Most children in Reception year in Wales will begin to receive free schools meals from September, the Welsh Government has announced.
It’s hoped the majority of local authorities will be ready to deliver on the first phase of the free school meals policy for all primary school pupils from the start of the next academic year.
The scheme, which is one of the strands of the Welsh Government’s co-operation agreement with Plaid Cymru, is due to be fully rolled out by 2024.
The Welsh Government said £ 225 million has been committed over the next three years to deliver the plan. It said it hopes by April 2023 that most children in Years 1 and 2 will also start receiving the benefit.
As the cost of living crisis continues, it is hoped the initiative can be rolled as to all primary school children “as quickly as possible”.
The Welsh Government said older children currently in receipt of a free school meal will be unaffected by the implementation of the universal scheme.
Education Minister, Jeremy Miles, explained: “No child should ever be at school hungry. Given the pressure so many families are under with the increases in the cost of living, we are absolutely committed to taking practical measures to support our children and young people.
“Our new program of universal free school meals for primary children is one of the key ways we are looking to help families.
“Younger children are more likely to be living in relative income poverty, so we are starting with a decent free school meal for children in Reception from September, with most children in Year 1 and Year 2 also getting free school meals by next April.
“I want to thank our local authorities and schools for working with us so constructively over the past few months to help make this a reality.”
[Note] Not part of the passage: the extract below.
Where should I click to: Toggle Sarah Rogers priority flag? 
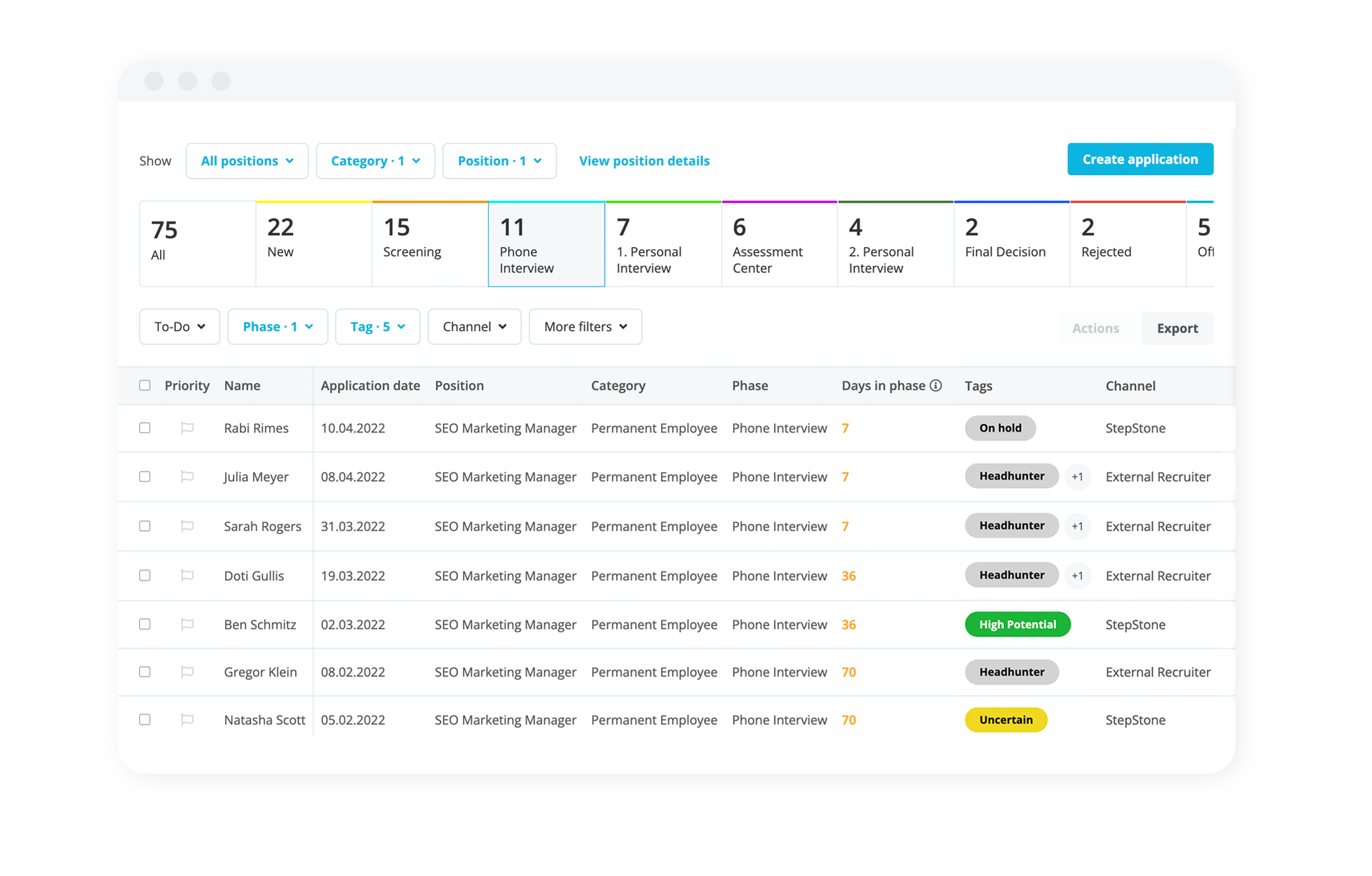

Sian Gwenllian, of Plaid Cymrusaid: “This is the beginning of the rollout of a significant intervention that will make a real difference now and in the future – not only in terms of tackling child hunger and child poverty, but to progress our wider goals of local food production and supporting local economies. “
She added: “This ambitious undertaking will be life-changing for many and a significant help to families across the country – showing how, by working together, we’re delivering for Wales and making a real difference on the ground.”
In comparison to other parts of the UK, children in England from Reception to Year 2 are entitled to a free school meal, but beyond that point the policy is means-tested.
Sioned Williams, Plaid Cymru’s spokesperson for equality and social justice, said on the Welsh policy: “This is a huge step forward in our efforts to tackle poverty in Wales, one that will make a real difference to so many children.”
She added: “This policy could be the difference between a child going hungry or not – that is how important it is.
“Our heartfelt thanks go to those working within local authorities across Wales – catering staff, those making deliveries and coordinating the roll-out – in recognizing how important it is that we get this right for our children.”
In response to the announcement, the Welsh Conservations said they have “always been clear that the Labor Government should focus their resources on the students that need it most”.
The party’s Shadow Education Minister, Laura Anne Jones, said: “The priority now should be making sure that young people get back on track with their education following the pandemic, getting pupils back into school as Welsh children had the most missed school days over the last two years.
“The Welsh Government also needs to explain how they’re going to get Wales off the bottom of the education league tables and end the underfunding of our pupils – where Welsh children are £ 1,000 worse off compared to other parts of the UK.”